Last speaker was Paul Cosford and I had heard of Paul when I attended the NHS data and statistic conference in 2018 as he had talked there. Unfortunately, I didn’t get to hear him talk about his diagnosis of Stage 4 lung cancer, but it was good to meet him and hear him in the event that I co-chaired. It’s great that he is spreading the word that people can still live AND exercise after a stage 4 diagnosis and much what he said aligns with what I do and what I am doing. A very humble talk and one that has brought him down to earth from the heights of PHE Chief Executive; to a patient with a huge bump. He was very much into his cycling and then after a long charity bike ride where he had to quit and was soon in the patient bubble after being diagnoses with stage 4 metastatic lung cancer. An inspiring talk and one of hope and thoughts for the future if he can just keep going (and getting travel insurance) Im hoping that he will be around for a long time.
Another twitter friend I met was Prof Diana Greenfield. We met each other after the discussion about exercise and diet and when I raised issues with how clinical people are going to support patients if they don’t know anything about diet and exercise. I agree that we need experts on this, and it should not be taking clinical time. This needs addressing across the UK with personalized care plans.

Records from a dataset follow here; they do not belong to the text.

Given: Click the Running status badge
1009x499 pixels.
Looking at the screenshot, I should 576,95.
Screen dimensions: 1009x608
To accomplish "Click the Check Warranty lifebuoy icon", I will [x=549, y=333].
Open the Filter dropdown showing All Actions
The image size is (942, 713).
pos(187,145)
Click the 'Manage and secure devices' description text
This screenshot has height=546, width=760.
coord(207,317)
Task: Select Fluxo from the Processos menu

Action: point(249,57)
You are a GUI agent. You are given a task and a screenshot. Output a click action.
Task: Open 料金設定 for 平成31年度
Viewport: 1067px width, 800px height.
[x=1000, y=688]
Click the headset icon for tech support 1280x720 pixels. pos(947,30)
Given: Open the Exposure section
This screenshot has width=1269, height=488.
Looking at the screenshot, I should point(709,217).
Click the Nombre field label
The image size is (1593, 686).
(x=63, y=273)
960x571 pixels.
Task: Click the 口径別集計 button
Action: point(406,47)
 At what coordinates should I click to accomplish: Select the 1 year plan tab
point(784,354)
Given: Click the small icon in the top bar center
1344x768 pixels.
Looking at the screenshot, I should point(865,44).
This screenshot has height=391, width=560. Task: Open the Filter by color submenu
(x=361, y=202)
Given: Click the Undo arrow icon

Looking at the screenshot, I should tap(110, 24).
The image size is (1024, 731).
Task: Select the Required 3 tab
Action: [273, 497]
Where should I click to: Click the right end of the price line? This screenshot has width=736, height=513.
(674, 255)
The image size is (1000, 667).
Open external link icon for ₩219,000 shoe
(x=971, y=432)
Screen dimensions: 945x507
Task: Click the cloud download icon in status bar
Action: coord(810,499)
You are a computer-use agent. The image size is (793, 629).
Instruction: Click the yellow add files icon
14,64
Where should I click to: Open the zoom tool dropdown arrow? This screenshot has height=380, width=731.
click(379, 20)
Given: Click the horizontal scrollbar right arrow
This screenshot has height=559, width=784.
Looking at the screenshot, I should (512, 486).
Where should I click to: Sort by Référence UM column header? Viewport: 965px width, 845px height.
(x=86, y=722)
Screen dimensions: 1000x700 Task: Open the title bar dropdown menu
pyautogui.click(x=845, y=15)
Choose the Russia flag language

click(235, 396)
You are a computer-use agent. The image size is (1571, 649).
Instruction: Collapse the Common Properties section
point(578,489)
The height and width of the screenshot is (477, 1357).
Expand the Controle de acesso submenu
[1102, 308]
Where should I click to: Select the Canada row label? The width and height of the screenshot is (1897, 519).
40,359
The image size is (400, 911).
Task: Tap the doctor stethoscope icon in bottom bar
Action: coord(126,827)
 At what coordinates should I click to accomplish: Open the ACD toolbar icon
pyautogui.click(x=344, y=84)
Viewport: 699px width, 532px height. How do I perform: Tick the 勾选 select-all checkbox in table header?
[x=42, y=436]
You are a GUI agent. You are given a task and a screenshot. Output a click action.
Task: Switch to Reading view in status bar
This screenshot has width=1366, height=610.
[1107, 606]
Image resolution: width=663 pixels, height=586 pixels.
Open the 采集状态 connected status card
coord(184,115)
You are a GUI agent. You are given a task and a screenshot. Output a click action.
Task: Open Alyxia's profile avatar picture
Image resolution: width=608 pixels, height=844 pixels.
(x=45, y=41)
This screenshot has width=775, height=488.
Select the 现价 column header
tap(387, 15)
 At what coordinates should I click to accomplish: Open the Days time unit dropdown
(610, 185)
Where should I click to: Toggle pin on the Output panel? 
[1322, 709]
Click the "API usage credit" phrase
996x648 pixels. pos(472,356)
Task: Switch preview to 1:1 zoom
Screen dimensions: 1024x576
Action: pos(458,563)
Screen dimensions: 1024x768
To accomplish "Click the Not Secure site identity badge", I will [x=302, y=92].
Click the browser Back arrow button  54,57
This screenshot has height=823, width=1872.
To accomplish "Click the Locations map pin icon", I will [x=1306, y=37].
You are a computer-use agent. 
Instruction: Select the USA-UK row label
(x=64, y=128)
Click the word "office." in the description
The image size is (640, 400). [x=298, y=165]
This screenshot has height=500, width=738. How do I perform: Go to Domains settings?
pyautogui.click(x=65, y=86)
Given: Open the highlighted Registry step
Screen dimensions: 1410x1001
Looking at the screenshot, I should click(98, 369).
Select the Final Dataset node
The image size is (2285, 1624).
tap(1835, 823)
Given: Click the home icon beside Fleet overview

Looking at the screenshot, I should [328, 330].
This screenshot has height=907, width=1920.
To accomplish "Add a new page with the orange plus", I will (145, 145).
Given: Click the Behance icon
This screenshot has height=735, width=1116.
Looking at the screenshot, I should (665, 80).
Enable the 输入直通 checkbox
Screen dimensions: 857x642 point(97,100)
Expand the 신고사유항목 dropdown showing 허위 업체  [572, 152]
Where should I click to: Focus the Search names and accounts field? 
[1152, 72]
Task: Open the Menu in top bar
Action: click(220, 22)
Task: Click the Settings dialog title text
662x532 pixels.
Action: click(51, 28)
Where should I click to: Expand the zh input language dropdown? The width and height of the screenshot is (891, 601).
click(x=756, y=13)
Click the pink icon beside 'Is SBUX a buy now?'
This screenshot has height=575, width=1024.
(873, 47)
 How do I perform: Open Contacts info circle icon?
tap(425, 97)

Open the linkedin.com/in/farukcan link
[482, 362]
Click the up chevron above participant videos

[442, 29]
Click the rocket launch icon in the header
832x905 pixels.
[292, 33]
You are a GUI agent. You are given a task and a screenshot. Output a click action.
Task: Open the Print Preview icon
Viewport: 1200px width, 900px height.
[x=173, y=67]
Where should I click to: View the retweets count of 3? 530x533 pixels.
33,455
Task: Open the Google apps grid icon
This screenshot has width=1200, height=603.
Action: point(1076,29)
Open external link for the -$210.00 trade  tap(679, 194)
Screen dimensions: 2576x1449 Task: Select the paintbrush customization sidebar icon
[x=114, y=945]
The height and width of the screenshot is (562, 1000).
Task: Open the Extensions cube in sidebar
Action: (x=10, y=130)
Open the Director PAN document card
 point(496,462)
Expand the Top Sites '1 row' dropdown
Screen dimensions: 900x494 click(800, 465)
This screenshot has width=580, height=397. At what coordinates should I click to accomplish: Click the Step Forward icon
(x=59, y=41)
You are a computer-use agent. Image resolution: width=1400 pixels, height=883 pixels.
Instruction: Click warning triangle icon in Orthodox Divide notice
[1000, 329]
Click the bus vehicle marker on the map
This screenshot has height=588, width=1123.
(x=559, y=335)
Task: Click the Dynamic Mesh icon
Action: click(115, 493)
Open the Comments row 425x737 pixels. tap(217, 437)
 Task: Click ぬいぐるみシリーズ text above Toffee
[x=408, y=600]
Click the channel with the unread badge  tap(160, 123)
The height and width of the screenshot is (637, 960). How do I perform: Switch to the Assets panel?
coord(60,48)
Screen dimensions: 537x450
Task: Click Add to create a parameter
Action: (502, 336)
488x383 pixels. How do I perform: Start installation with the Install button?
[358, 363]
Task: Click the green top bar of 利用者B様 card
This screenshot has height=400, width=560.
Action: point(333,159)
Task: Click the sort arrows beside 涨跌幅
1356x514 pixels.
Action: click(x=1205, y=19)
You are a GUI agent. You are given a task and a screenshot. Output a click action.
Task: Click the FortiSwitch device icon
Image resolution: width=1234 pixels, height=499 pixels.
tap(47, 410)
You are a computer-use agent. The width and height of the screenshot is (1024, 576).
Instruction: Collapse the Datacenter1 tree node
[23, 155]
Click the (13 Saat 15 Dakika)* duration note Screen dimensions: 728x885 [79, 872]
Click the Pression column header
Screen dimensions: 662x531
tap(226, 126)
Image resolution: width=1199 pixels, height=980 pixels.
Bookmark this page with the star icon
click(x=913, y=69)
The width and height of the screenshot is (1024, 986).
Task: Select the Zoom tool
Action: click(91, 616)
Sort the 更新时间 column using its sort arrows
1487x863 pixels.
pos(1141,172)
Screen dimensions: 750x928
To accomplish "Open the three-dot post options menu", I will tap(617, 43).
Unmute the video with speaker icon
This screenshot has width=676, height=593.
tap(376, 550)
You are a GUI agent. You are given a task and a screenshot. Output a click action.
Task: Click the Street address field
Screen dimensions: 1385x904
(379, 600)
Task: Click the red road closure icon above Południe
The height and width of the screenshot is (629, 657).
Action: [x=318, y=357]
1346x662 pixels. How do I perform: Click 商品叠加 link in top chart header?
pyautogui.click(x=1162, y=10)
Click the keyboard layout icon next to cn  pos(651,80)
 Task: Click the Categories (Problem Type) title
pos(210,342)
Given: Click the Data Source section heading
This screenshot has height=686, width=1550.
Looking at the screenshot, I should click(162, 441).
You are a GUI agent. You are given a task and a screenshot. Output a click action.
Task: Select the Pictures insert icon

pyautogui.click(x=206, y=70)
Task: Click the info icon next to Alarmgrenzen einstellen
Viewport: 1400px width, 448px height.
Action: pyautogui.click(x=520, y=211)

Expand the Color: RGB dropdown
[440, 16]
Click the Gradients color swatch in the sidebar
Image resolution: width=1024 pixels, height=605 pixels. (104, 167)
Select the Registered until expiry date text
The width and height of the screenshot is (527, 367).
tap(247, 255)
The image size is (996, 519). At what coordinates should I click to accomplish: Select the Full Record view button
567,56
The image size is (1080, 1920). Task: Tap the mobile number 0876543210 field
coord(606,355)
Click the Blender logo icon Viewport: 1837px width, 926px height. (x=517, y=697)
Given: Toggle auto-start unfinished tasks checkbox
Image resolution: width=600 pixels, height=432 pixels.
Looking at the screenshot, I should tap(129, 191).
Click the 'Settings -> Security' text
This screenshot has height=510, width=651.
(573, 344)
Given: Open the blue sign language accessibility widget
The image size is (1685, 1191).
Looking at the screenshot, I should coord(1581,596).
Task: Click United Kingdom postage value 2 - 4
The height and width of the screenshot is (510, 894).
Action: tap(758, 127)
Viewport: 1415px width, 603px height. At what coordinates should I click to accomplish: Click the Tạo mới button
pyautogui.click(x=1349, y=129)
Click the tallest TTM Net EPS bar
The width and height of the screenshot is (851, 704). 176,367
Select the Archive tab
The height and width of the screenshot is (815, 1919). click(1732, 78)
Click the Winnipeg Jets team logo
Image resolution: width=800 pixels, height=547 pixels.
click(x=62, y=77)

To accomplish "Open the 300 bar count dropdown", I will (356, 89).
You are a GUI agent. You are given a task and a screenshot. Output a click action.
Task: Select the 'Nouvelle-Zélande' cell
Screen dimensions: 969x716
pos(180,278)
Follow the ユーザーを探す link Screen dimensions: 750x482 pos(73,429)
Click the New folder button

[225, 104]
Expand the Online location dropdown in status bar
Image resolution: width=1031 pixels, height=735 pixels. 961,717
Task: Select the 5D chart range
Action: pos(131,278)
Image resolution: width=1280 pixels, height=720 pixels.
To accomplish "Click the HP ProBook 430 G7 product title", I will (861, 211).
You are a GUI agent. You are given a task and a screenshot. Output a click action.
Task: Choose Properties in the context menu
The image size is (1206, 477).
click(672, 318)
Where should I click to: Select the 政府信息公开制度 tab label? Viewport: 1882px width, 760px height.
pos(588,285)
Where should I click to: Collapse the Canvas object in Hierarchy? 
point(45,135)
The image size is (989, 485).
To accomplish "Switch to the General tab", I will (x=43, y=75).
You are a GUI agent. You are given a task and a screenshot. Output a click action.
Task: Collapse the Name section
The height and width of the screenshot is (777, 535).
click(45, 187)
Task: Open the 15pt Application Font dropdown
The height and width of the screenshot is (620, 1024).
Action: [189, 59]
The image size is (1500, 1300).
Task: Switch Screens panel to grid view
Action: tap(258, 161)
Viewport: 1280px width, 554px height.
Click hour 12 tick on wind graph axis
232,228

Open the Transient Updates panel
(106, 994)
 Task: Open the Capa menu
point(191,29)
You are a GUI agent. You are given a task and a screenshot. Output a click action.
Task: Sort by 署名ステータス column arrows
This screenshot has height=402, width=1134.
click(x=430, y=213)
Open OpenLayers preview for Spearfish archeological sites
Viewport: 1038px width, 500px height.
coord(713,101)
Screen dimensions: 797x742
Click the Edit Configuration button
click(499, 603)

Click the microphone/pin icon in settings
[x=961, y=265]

It was great to meet the social media person from ICR aka Ben Kolbington. Ben just wait till #NCRI2020…
After trying to find the ECMC as I thought that they were attending the conference I came across Weston ECMC. A chance meeting and explaining what I do brought to light a specific clinical trial that they are hoping to start in early 2020. This trial is going to be alongside standard NHS treatment for a patient with metastatic disease but you will have tumour testing and they are looking for fit the patient to the right drug that will work. I also asked them “what happens when you may not have access to that drug due to drug lines etc?” He told me that they would be able to get access to the drugs and that wouldn’t be a problem!!! GET ME ON THE TRIAL ASAP!
I met briefly Richard Hoey from ICR who is doing some work with patients and their stories so if you want to be involved then please get in touch with the ICR. They need people who will talk about their experience so that this can help them lobby with the government
Unfortunately, I had to leave as it was a 10-minute cab ride to the train station for my 11 am and it was already 10.35 am… I quickly collected my coat and suitcase said goodbye to Lesley and ran out of the conference to the cab. He was quick and got me to the station with 10 minutes before the train departed. Why does this always happen to me? I chose a seat in the buffet car, but the woman serving was coughing and spluttering… too late to change, but I worried about her coughing all over my cup of tea…
By the time I arrived back at Piccadilly it was 2:30pm and I had a 45-minute wait for the train to Greenfield. A cab met me, and I arrived home ready for a Yorkshire tea.
Thank you to Clare Isacke and Ruth Plummer, joint chairs, for asking me to attend the meeting and for supporting the travel grant.
Hoping to be able to attend the NCRI2020 conference in Belfast!